J’écris ces lignes le 20 avril 2009. On aurait pu, pour fixer cette commémoration, choisir le jour de l’ouverture des camps. Ou celui de la conférence de Wannsee. Ou n’importe quel autre jour témoignant du martyre juif. Or non. C’est le 27 nisan de l’année hébraïque – cette année, le 20 avril et le jour anniversaire, donc, de l’insurrection du ghetto de Varsovie – qui a été choisi. Et, dans les âpres débats qui présidèrent à ce choix, ce détail n’échappa bien sûr à personne. Ce qu’il signifiait ? Que l’on voulait briser le cliché d’un peuple allant à la mort comme bêtes à l’abattoir. Que l’on voulait célébrer ces épisodes héroïques que furent les révoltes de Sobibor, Birkenau, Treblinka. Que l’on entendait, autrement dit, commémorer un massacre mais également une résistance. Pour moi qui suis fils, non de déporté, mais de résistant, cette volonté est essentielle. Elle invite à se souvenir qu’il y a toujours, jusque dans la nuit la plus noire, lieu de s’insurger et d’espérer.

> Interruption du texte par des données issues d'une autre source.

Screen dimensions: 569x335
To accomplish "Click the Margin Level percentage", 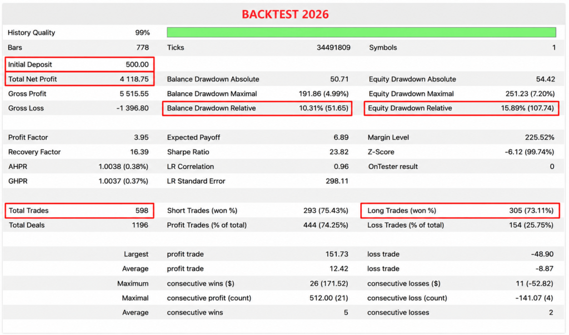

Un dernier mot. Puisque nous en sommes aux questions de calendrier, il y a un vrai hasard, en revanche, qui fait que s’est ouvert, le même jour, dans la même ville, la conférence « antiraciste » de Durban II. Et il s’est trouvé, derechef, des voix pour dire : « ne craignez-vous pas, en vous fixant sur les génocides anciens, de manquer ceux qui adviennent, ici, maintenant, sous vos yeux ? » Eh bien non, bien sûr, cela n’est pas à craindre. Car, outre que ladite conférence tourna (j’y reviendrai) à la mascarade, outre qu’elle aura servi à un criminel nommé Ahmadinejad (j’y reviendrai, aussi) à salir le beau concept d’antiracisme, je retourne la question. Pourquoi les institutions vouées au souvenir de la Shoah se sont-elles toutes mobilisées pour le Darfour ? Pourquoi les premiers à avoir compris ce qui se passait au Rwanda furent-ils ceux qui, juifs ou non juifs, avaient la Shoah au cœur ? Pourquoi, quand le monde fermait les yeux sur le massacre des musulmans de Bosnie, revint-il à des hommes dont le seul point commun était d’avoir en tête le « plus jamais ça » d’Auschwitz de sonner le tocsin ? Ils n’étaient pas mieux informés que d’autres. Ils avaient juste une boussole. Une échelle du mal et du pire. Une sorte de radar qui leur signalait, chaque fois, la proximité de la Bête et son parfum caractéristique. C’est cela, le souvenir de la Shoah. Et c’est pour cela, encore, qu’il faut la commémorer.